Work to complete
Exact wording is required for every entry; transcribe all of them and leave the images out.

Provided information
[Start of Attachment]

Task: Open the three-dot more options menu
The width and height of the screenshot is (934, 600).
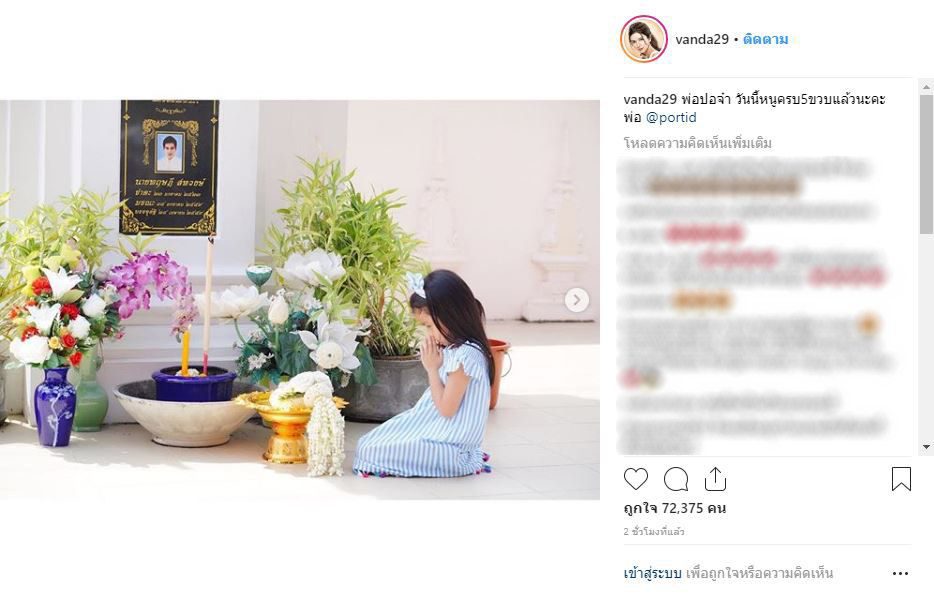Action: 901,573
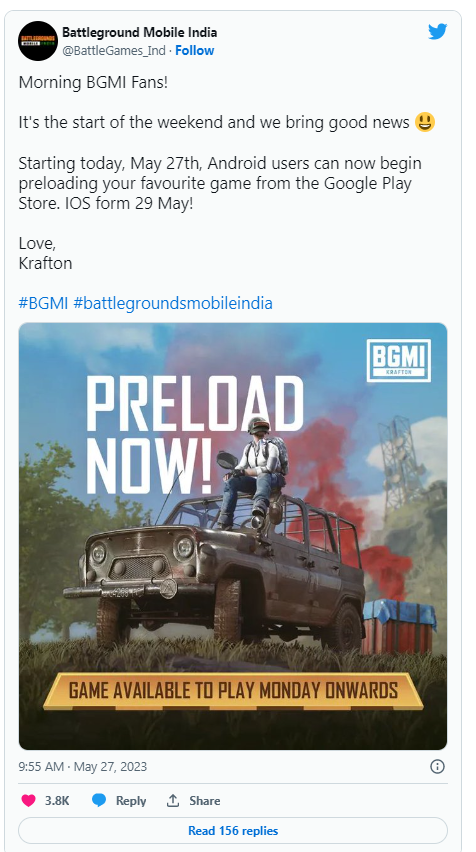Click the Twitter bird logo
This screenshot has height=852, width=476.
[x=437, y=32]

[End of Attachment]

Task solution
Task: Open the three-dot more options menu
The width and height of the screenshot is (934, 600).
Action: 901,573
Click the Twitter bird logo
This screenshot has height=852, width=476.
[x=437, y=32]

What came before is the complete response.